According to some trustworthy authorities, Raphael, Martin Luther, and Rabelais were born in the same year. The fact that they were certainly contemporaries with each other and with many other men of genius of contradictory types is one of the principal features of that most contradictory age. Signor Molmenti compares the gifts of Carpaccio and the two Bellini to rays that warm and gladden, those of Titian and Tintoretto to lights that dazzle but give no heat. In two centuries that immense change in art had taken place; from having spoken to the soul it had come to appeal to the eye.

The best painters of the fifteenth century touch us, and remain impersonal to us. What do we know, for instance, of Carpaccio’s dreams or struggles or sufferings while he was painting his great picture of Saint Ursula and her maiden company? We gaze upon those virgin faces, those crowns of martyrdom, those tenderly smiling women’s lips, those almost childlike gestures, and they touch us deeply. Perhaps we should like to ask them the secret of Carpaccio’s melancholy soul. But the lips move not, nor do the eyes answer; the eleven thousand maidens seem rather to beckon us away to that place of refreshment, light and peace, where we may hope that the great painter’s sadness ended at last. They tell us not of him, nor of themselves, but of heaven.

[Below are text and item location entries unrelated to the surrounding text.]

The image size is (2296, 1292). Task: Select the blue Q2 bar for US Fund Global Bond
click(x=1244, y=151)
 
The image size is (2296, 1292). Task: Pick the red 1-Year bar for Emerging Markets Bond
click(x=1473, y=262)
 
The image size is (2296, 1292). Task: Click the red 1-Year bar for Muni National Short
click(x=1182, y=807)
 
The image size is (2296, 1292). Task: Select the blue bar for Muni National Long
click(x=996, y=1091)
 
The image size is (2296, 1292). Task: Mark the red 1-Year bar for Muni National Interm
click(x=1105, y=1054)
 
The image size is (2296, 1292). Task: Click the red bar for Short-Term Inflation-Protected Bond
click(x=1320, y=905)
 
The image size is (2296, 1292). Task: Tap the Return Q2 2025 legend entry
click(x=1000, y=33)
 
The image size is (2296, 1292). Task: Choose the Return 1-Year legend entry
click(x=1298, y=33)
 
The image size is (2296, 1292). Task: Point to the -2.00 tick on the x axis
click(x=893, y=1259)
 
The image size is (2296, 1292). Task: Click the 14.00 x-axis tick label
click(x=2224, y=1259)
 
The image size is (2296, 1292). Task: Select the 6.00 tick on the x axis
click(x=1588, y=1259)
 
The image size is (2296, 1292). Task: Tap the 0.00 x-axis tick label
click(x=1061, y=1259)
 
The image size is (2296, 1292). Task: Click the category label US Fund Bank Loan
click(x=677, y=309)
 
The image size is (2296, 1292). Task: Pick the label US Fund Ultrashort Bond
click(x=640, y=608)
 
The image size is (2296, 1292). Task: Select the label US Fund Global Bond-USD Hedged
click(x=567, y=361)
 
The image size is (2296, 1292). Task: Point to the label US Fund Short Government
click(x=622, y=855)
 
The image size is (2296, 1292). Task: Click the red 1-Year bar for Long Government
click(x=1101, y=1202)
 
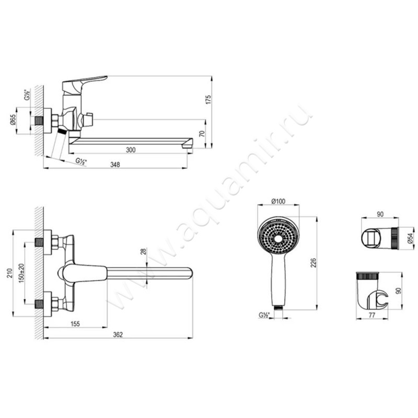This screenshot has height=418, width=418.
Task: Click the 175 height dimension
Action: coord(208,99)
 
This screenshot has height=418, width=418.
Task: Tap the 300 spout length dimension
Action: coord(131,150)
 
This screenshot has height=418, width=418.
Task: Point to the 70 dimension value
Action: coord(208,134)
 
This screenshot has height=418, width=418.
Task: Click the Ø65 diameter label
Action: coord(13,121)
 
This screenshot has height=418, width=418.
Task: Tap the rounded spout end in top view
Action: coord(187,272)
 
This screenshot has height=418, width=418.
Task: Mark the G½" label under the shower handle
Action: coord(263,315)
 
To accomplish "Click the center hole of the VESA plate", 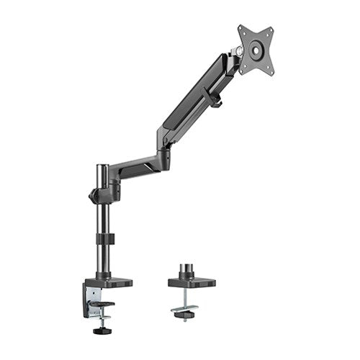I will pos(256,50).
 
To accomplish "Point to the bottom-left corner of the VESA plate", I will pos(240,71).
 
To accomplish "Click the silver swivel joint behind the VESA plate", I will pos(235,52).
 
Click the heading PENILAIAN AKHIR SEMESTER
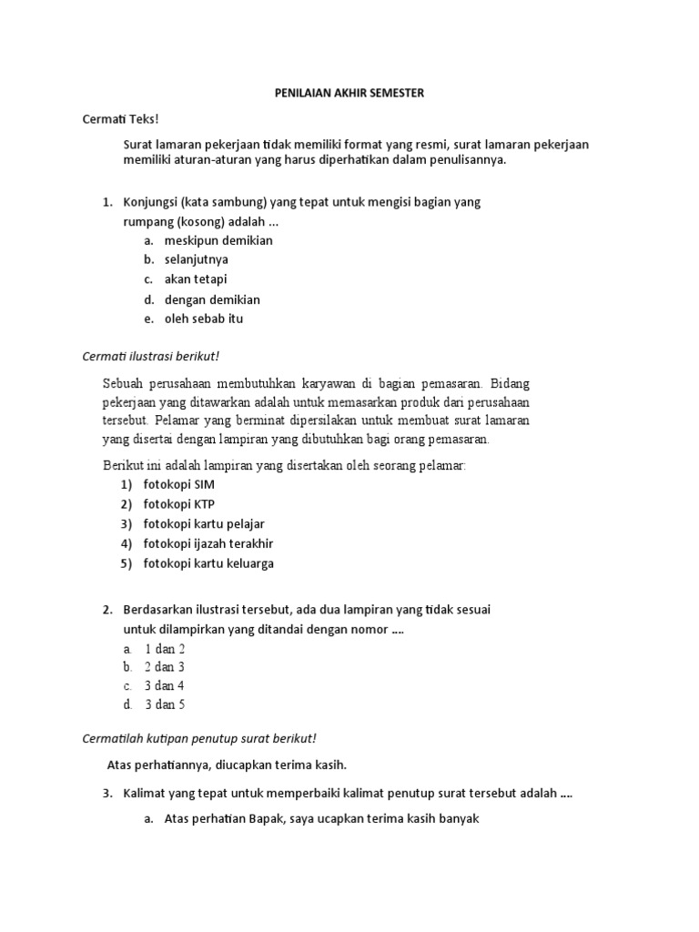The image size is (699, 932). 350,93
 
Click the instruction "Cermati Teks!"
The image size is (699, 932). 121,119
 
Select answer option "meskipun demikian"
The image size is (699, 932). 218,240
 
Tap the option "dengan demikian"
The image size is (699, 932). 212,299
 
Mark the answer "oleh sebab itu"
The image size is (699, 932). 204,319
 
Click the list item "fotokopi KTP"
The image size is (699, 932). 179,504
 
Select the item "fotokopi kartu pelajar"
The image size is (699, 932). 204,524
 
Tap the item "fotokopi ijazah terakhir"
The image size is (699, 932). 208,543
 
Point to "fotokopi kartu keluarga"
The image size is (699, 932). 208,563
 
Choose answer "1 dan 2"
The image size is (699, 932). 165,649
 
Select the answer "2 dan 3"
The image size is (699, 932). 165,667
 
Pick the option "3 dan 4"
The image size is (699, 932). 165,685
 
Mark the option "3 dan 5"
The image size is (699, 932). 165,704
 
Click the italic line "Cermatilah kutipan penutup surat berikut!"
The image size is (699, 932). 198,737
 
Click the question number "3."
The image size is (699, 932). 106,793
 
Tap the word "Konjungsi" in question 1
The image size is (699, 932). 151,202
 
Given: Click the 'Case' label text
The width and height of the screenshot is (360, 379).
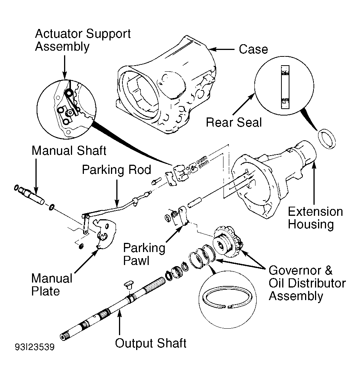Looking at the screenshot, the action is tap(253, 49).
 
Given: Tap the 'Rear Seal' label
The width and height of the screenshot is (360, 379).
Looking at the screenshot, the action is tap(234, 122).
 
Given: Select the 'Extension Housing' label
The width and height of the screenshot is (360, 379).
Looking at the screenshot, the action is tap(315, 218).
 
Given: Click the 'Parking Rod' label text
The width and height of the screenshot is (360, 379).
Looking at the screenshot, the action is tap(117, 170).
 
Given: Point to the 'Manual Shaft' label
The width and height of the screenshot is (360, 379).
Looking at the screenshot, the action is tap(69, 151).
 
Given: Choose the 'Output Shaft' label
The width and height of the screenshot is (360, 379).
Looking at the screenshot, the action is tap(150, 343).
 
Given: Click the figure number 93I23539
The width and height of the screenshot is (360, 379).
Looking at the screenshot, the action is tap(35, 347).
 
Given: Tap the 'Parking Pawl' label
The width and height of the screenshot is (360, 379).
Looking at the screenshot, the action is tap(144, 254).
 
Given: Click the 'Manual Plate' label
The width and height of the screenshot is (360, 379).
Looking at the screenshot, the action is tap(52, 285).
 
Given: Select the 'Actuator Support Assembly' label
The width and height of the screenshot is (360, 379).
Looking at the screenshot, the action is tap(83, 40).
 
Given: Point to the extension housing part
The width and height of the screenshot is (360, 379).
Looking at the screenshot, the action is tap(273, 179).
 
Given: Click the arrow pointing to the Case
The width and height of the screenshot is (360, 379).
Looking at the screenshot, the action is tap(222, 50).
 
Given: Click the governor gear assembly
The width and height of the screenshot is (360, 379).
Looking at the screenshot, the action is tap(228, 242).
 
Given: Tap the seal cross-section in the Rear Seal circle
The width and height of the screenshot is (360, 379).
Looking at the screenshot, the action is tap(285, 87).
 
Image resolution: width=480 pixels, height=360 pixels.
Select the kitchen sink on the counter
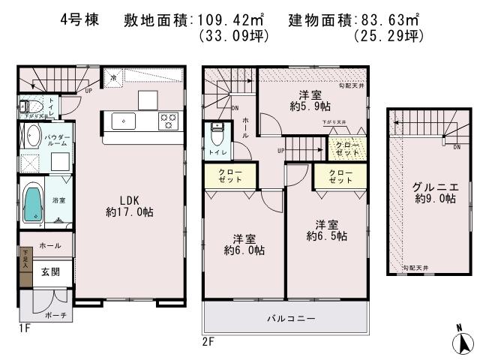point(123,120)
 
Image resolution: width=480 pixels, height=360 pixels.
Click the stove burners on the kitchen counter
point(167,119)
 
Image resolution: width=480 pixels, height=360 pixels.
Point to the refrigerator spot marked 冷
point(113,77)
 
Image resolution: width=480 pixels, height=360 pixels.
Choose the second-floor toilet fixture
point(217,136)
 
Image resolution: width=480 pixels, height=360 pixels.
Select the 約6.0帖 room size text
point(244,250)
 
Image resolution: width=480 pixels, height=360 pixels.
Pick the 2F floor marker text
point(208,341)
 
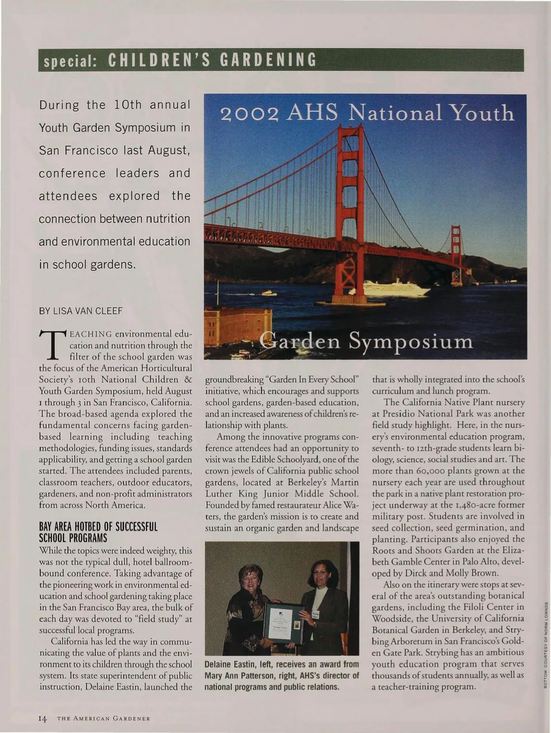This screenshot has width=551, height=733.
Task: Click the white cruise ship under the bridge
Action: [x=395, y=288]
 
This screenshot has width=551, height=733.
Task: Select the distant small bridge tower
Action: [x=456, y=253]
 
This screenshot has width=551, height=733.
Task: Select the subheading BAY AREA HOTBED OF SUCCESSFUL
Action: [x=98, y=527]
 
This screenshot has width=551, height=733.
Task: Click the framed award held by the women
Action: [x=284, y=623]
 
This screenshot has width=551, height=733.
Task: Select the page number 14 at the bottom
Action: [x=42, y=718]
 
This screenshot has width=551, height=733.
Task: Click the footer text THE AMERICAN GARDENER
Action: [x=103, y=719]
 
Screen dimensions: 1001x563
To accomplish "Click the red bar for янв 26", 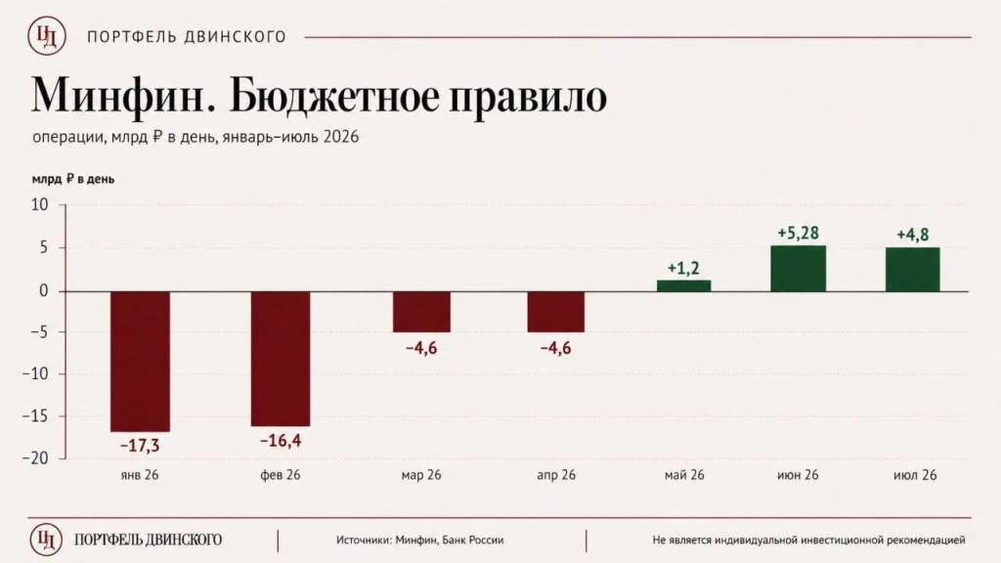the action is (141, 362).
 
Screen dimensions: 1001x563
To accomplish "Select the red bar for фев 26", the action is (281, 359).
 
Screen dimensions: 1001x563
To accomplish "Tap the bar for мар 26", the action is (421, 312).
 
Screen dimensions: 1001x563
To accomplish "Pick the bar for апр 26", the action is (556, 312).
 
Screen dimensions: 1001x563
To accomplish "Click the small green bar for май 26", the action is (683, 285).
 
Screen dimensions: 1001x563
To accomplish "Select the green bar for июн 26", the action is (798, 269).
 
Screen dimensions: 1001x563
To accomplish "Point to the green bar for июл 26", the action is (913, 270).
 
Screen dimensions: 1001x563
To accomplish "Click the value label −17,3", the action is (141, 445).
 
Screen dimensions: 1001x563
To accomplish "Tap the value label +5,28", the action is (798, 233).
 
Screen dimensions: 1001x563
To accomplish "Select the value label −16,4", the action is (281, 441).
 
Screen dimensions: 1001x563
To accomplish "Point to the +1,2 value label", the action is (683, 268).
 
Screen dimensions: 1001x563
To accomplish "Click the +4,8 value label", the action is (913, 235).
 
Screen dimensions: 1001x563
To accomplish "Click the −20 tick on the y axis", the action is (36, 458).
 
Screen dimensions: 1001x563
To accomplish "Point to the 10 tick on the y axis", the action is (39, 205).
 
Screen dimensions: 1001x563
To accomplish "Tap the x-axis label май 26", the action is (684, 475).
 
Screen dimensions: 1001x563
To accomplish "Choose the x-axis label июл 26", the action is (915, 475).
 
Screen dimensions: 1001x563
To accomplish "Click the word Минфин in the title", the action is (121, 97).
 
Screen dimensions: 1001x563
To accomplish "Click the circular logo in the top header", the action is (47, 36).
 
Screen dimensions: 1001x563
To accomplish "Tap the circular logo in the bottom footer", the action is (46, 540).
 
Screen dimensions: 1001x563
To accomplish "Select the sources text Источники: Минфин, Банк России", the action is (420, 540).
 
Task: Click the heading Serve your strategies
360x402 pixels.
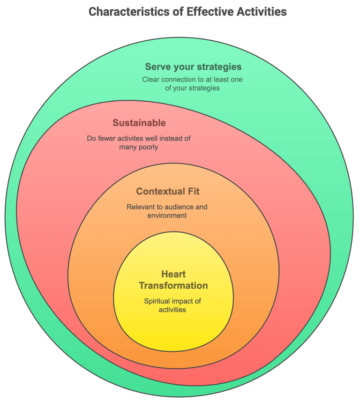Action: click(193, 67)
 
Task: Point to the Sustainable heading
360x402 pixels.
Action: click(139, 123)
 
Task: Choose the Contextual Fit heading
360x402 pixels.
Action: click(168, 191)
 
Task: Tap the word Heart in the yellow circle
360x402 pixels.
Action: click(173, 274)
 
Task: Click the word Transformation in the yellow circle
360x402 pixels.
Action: click(173, 286)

A hundred years have gone by, and still artists paint pictures; but they tell us no longer of anything but their own selves, their own lives, their own passions. It is the world that has changed; perhaps it is not faith that is gone, faith the evidence of things unseen, but most assuredly belief has taken flight and left men sceptical, the belief which is the mother of all bright dreams, and which must see in order to believe, if only in imagination, and, believing, cannot fail to see.

The time had come when the artists were interesting for their own sakes as well as for what they did, and when the reporter-chronicler thought it worth while to note every anecdote of their daily lives, to put down the names of their models, to tell us who sat to them for their Madonnas. And those names are mostly names of good and honest women, and we know to a nicety why they chose this face for one purpose and that for another. There is an end of all the legends of saintly heads begun by the artist and finished before morning by an angel’s hand. There is an end, too, of dreams of refreshment, light and peace. The artists of the sixteenth century are the most human of mankind, the most subject to humanity’s passions, its weaknesses and even its madness, and their works bear the stamp of the sensuous naturalism in which they lived.

The patrician Alvise Pisani possessed a beautiful house at San Cassian, standing on a tongue of land called Biri Grande. From the embrasured windows Murano could be seen, and the island of San Cristoforo, and of Pace; beyond these, in the distance, rose the tall tower of Torcello, and a dark line along the water marked the forest of the distant island called Deserto; to the left rose the Euganean Hills, to the right stretched a long beach of gleaming sand. The fishermen used to say that when the mysterious glow spread over the waters of the lagoon at night, the Fata Morgana had floated up the Adriatic and was bathing in the dark.